Visiting Scholar Katherine Romba presents her research:
In 1911, in a lecture on modern building ideals given at the Folkwang Museum in Hagen, Walter Gropius described the engineers’ modus operandi as ‘thinking’ and the architects’ as ‘feeling,’ and described their work as analytical ‘construction-form’ and instinctive ‘art-form’ respectively. This perception of a clear cultural divide between architects and engineers—the difference between art and science—was echoed by numerous other architects of the time. The reality is that the divisions were not so clear. Many architects held the title of Diplom-Ingenieur (a certification from the Technische Hochschulen available to engineers and architects alike), and a number of engineers called themselves architects (a title that legally anyone could don).
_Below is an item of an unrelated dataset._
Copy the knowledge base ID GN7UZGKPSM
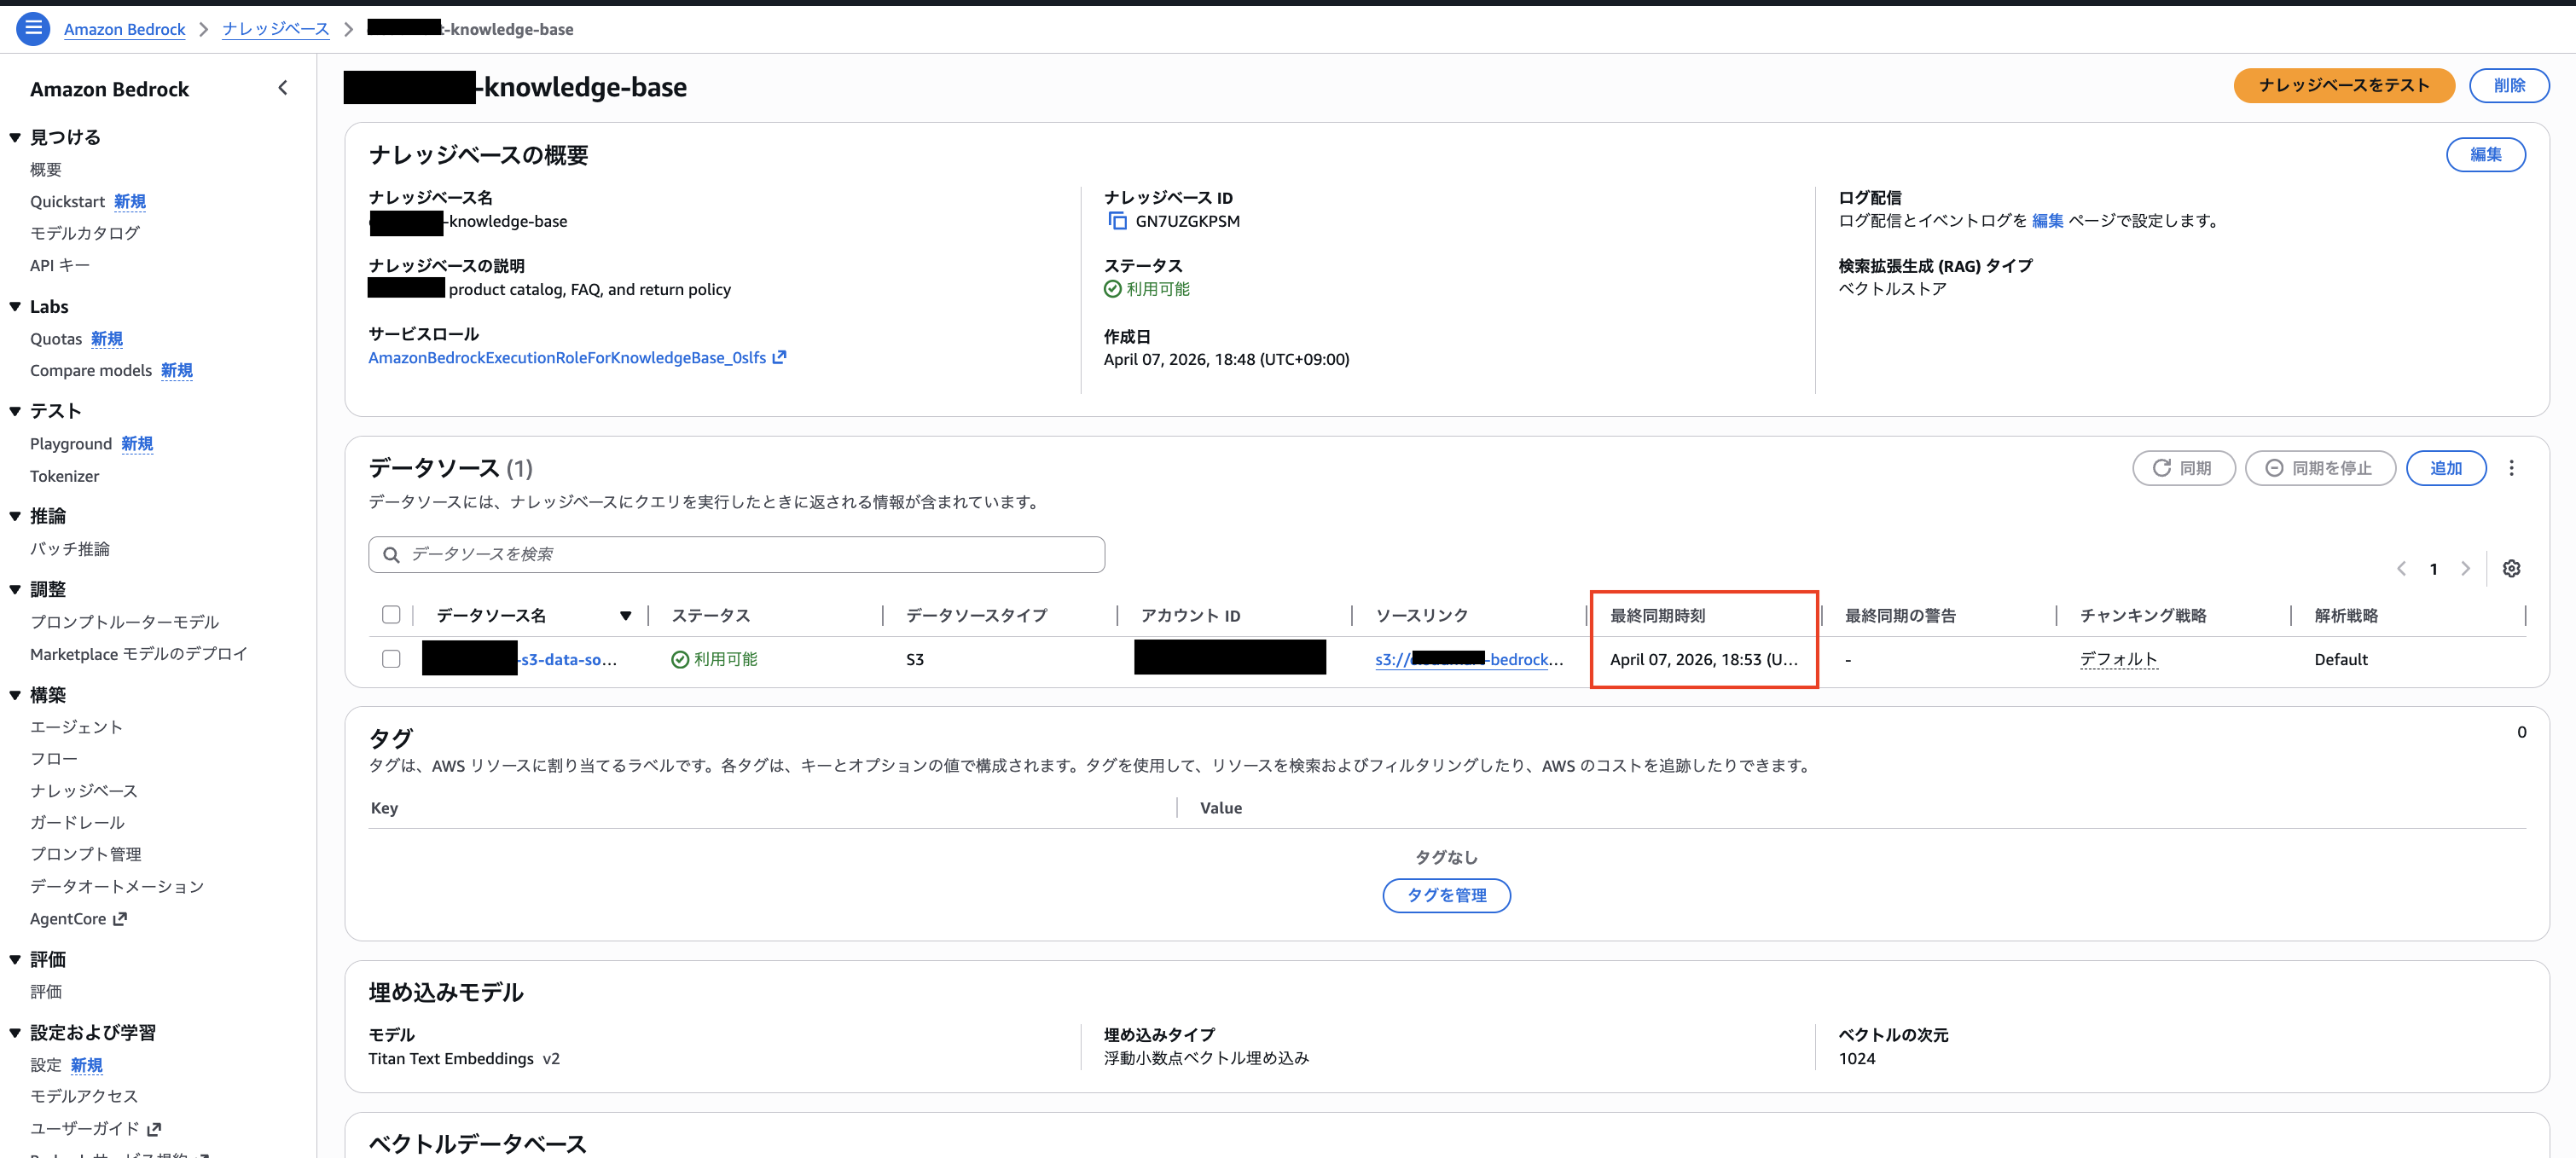The height and width of the screenshot is (1158, 2576). click(1117, 221)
Moreover, members of both professions wrote about the aesthetic potential in the forms of industry, as well as about the cultural meaning of this aesthetic…
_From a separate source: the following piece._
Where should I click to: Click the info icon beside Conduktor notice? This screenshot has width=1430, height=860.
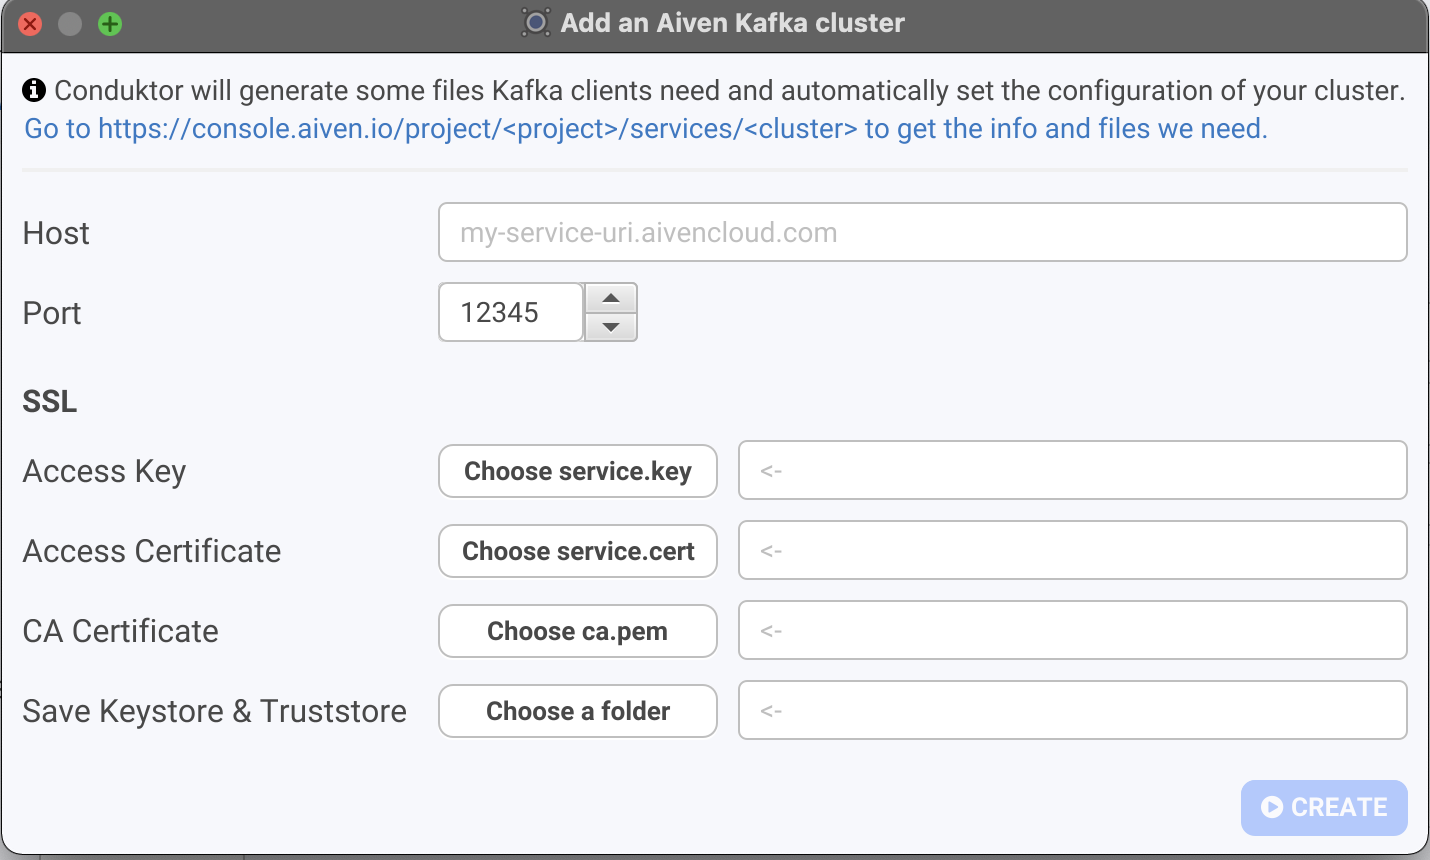34,90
Having largely conceded the science of structure to the new profession of engineering, and now facing engineers/collaborators who increasingly claimed aesthetic agency, the architectural profession urgently sought its own authorial role in the emerging industrial culture. In question was what authorship meant, what values it supported, and even when it was applicable. Whether representing architects and engineers according to the Kultur-Zivilisation dichotomy, or presenting engineers as a noble yet primitive Other, architects’ attempts to evoke essential differences between the two professions were part of a larger system of strategies to establish new parameters of authorship.
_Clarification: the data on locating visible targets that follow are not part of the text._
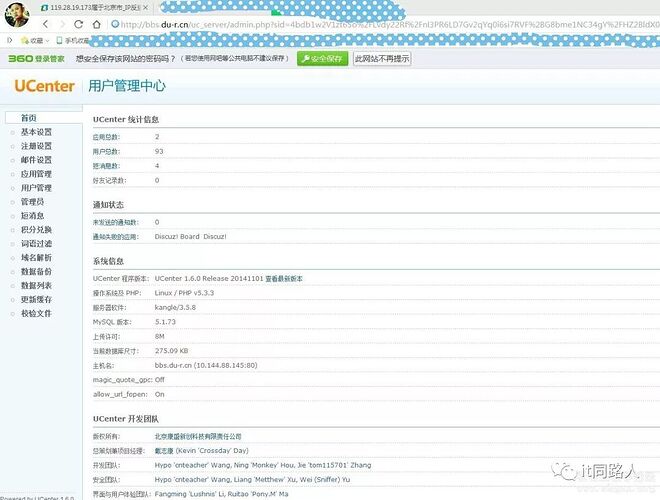The width and height of the screenshot is (660, 500).
Task: Click the 应用总数 statistics link
Action: (106, 137)
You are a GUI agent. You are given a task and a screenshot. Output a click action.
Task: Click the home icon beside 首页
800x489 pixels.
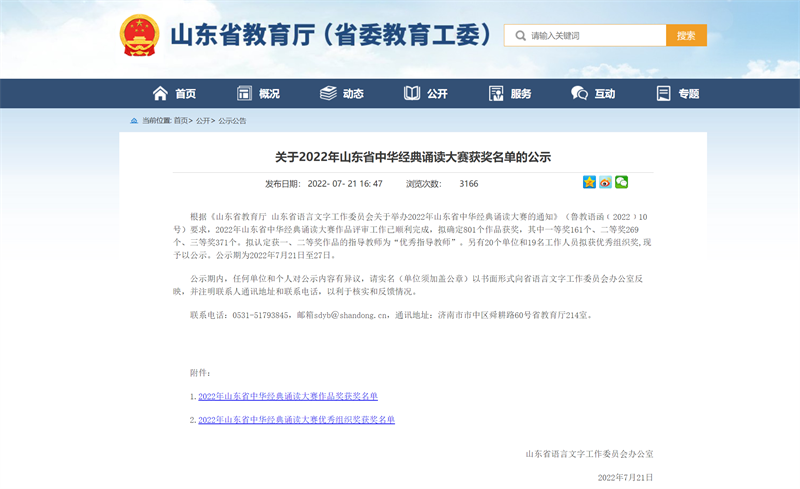[160, 93]
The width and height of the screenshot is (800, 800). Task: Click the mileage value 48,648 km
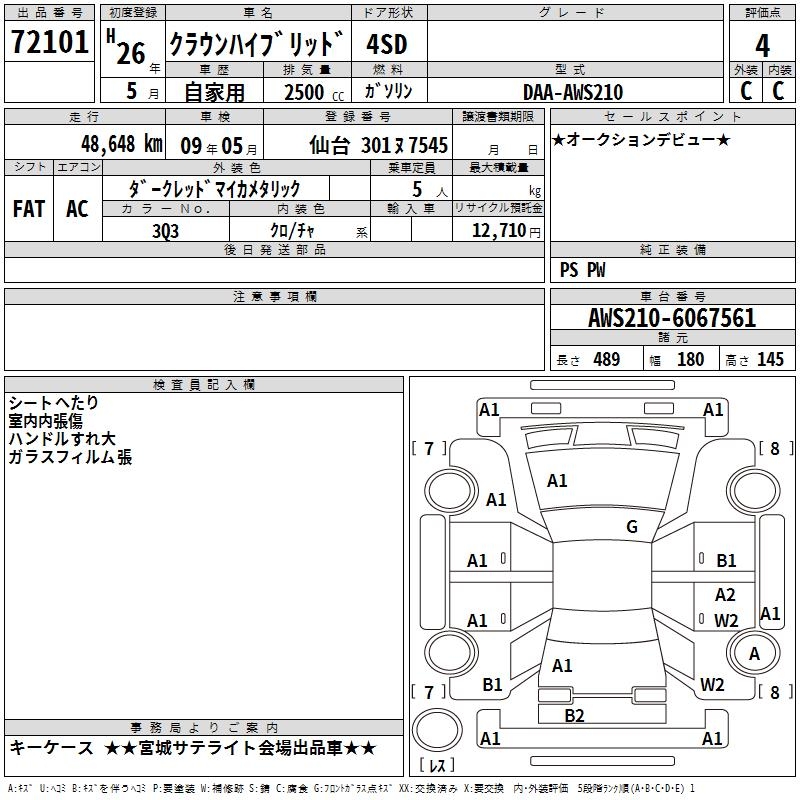[122, 144]
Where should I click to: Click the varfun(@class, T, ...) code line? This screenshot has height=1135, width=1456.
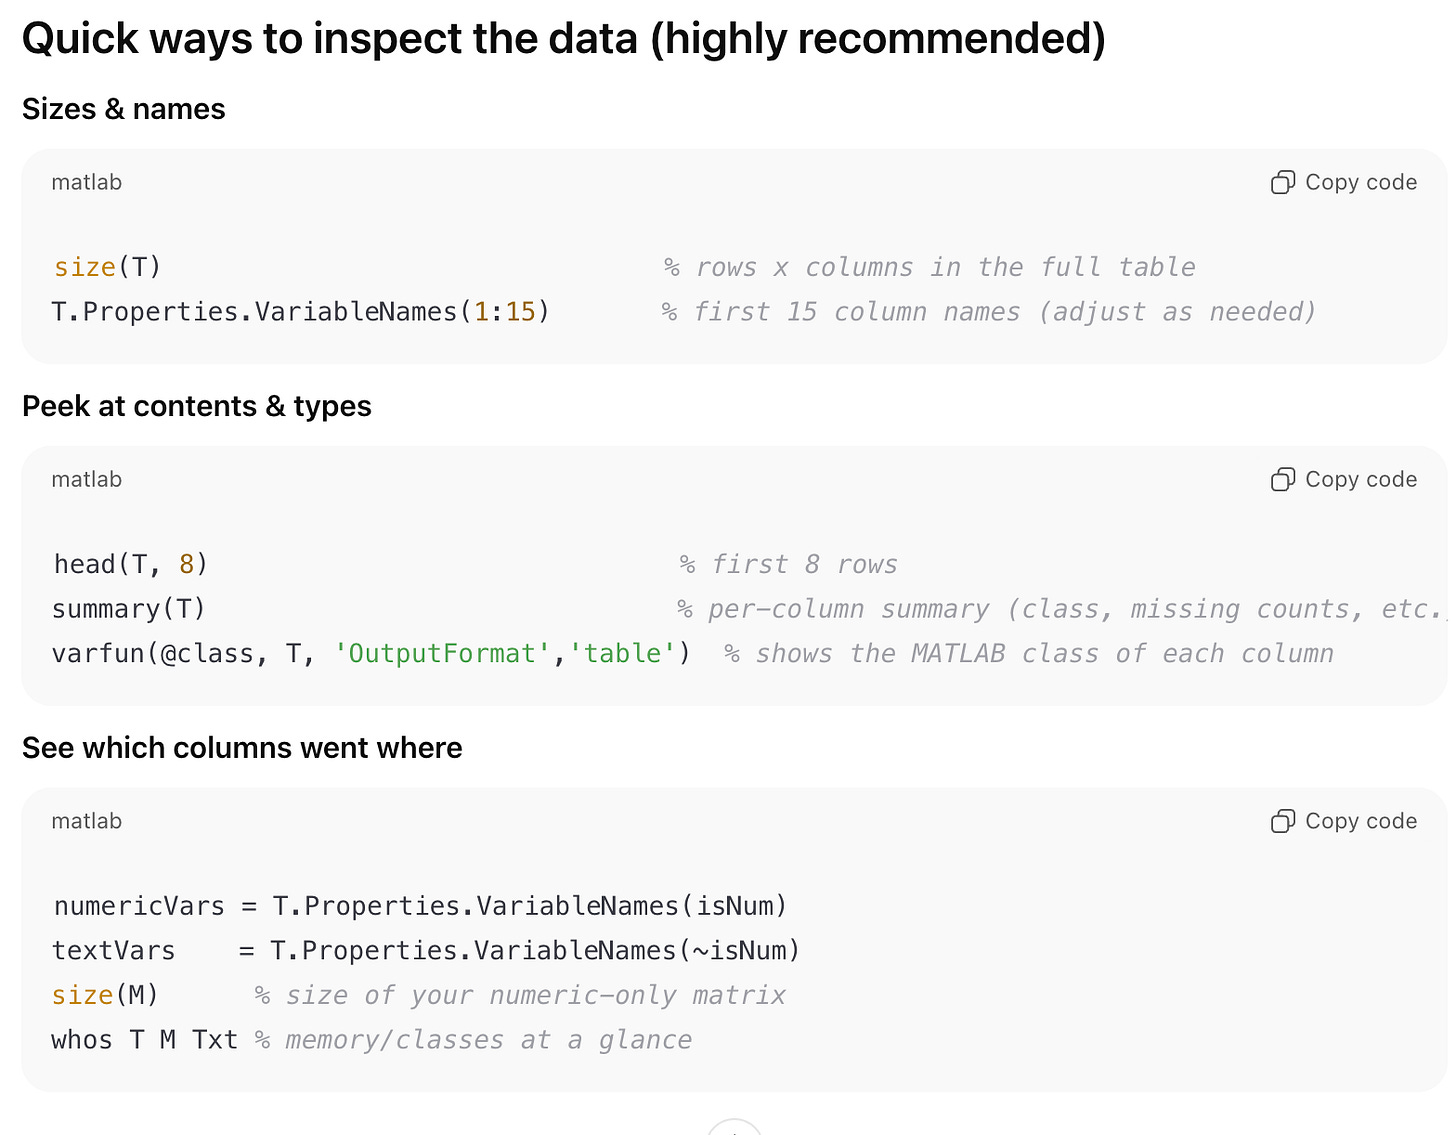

Katherine Romba completed her Ph.D. at the Institute of Fine Arts of New York University in 2005. She is currently an Assistant professor at Queen’s University in Kingston, where she teaches courses on modern architecture and critical and cultural theory. Her research focuses on the theory and practice of modern German architects and engineers.Her first book, Iron Construction and Cultural Discourse: German Architectural Theory, 1890-1918, was published in 2008.
Katherine Romba was a Visiting Scholar at the CCA in 2009.